## WORK TO COMPLETE
Go to the line that contains "You are a GUI", then write out that line and all that follow to the end of the listing, exactly and without pictures.

## DATA SECTION
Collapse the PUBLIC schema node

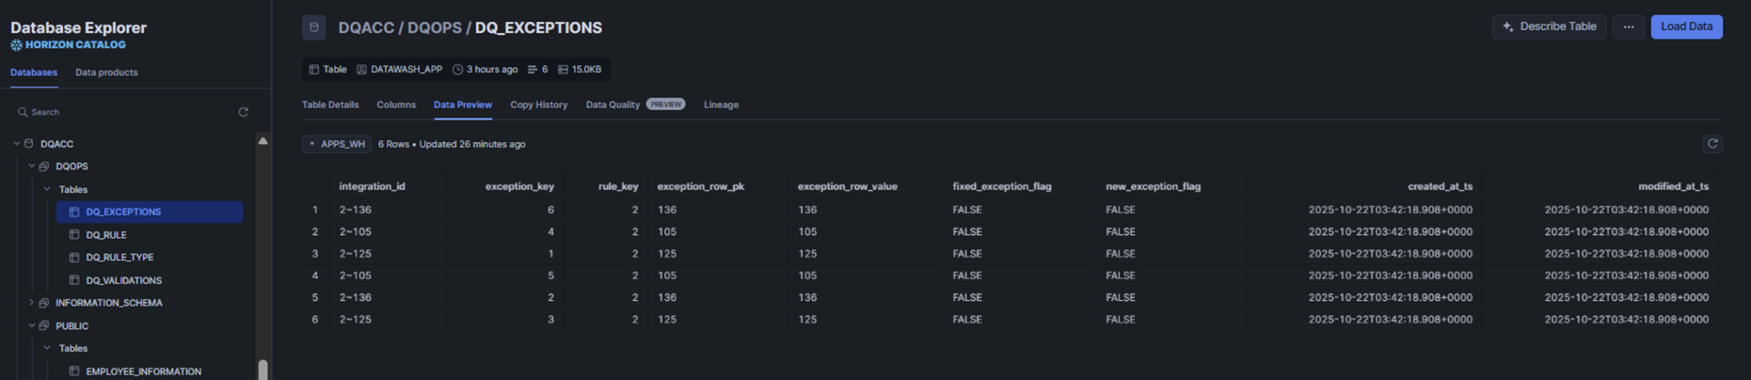31,326
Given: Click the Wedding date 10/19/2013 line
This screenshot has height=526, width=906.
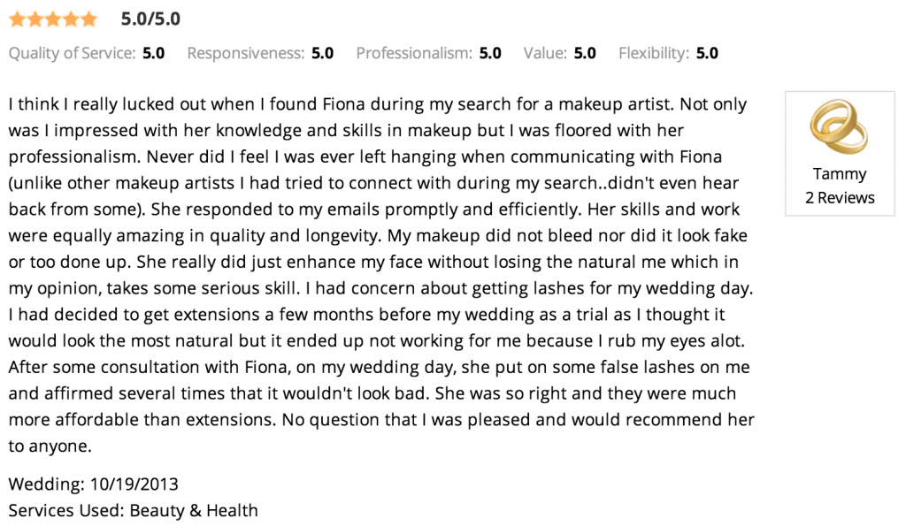Looking at the screenshot, I should click(94, 484).
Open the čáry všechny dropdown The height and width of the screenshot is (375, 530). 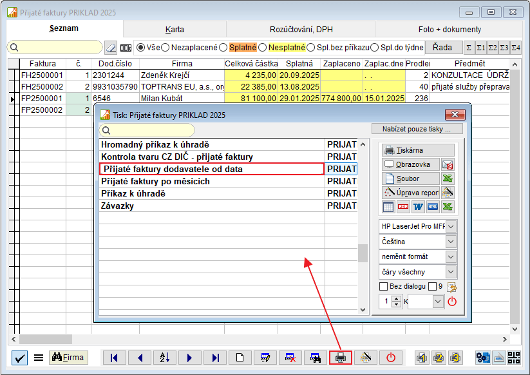click(451, 272)
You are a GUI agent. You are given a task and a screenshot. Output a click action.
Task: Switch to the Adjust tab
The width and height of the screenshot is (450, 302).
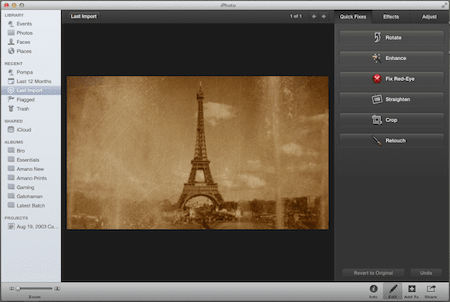tap(429, 16)
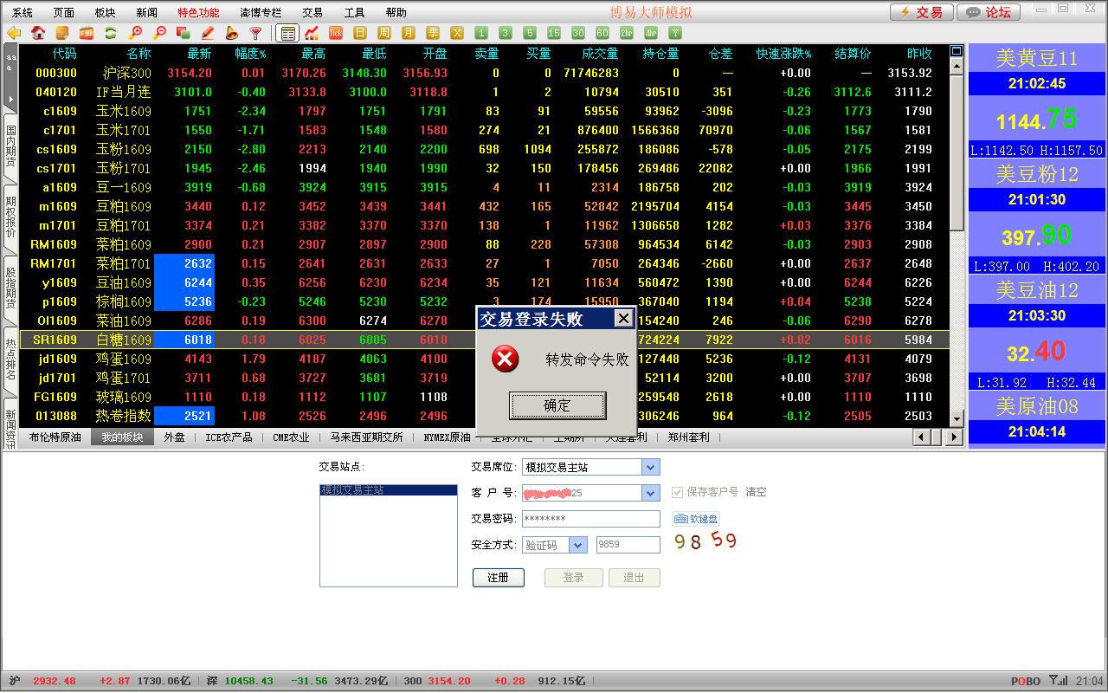Screen dimensions: 1108x693
Task: Click the funnel filter icon
Action: 255,33
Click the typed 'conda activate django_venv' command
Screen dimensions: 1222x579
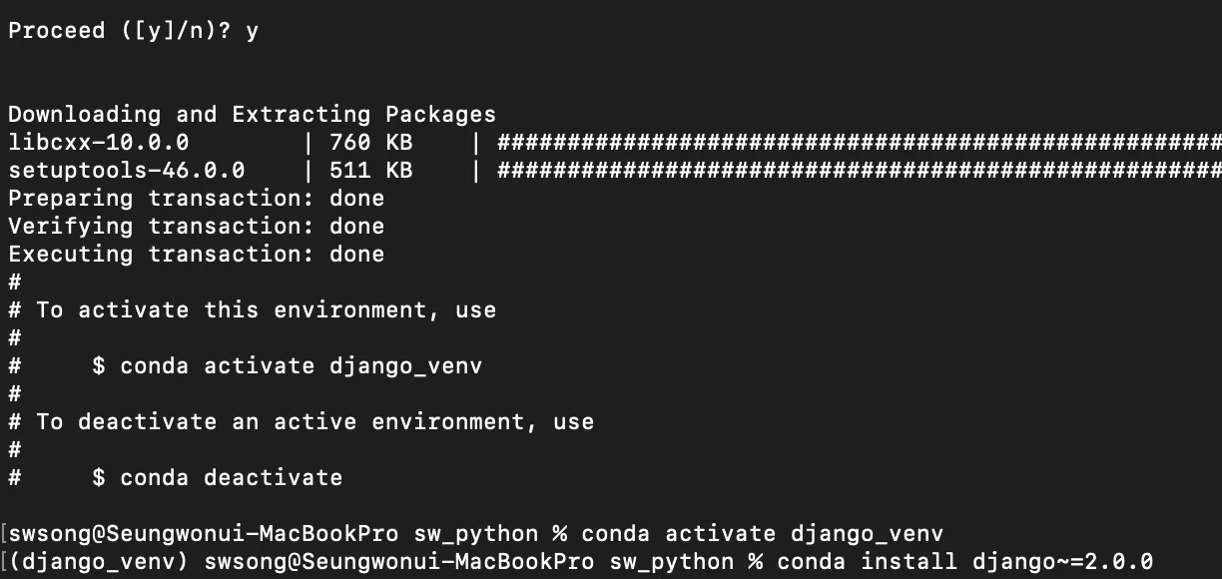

## RESPONSE TO THIS EXERCISE
You are a GUI agent. You are given a task and a screenshot. Output a click action.
Task: Switch to the Adjust tab
The width and height of the screenshot is (450, 302).
tap(429, 16)
Screen dimensions: 1108x693
Task: Click the funnel filter icon
Action: 255,33
Click the typed 'conda activate django_venv' command
Screen dimensions: 1222x579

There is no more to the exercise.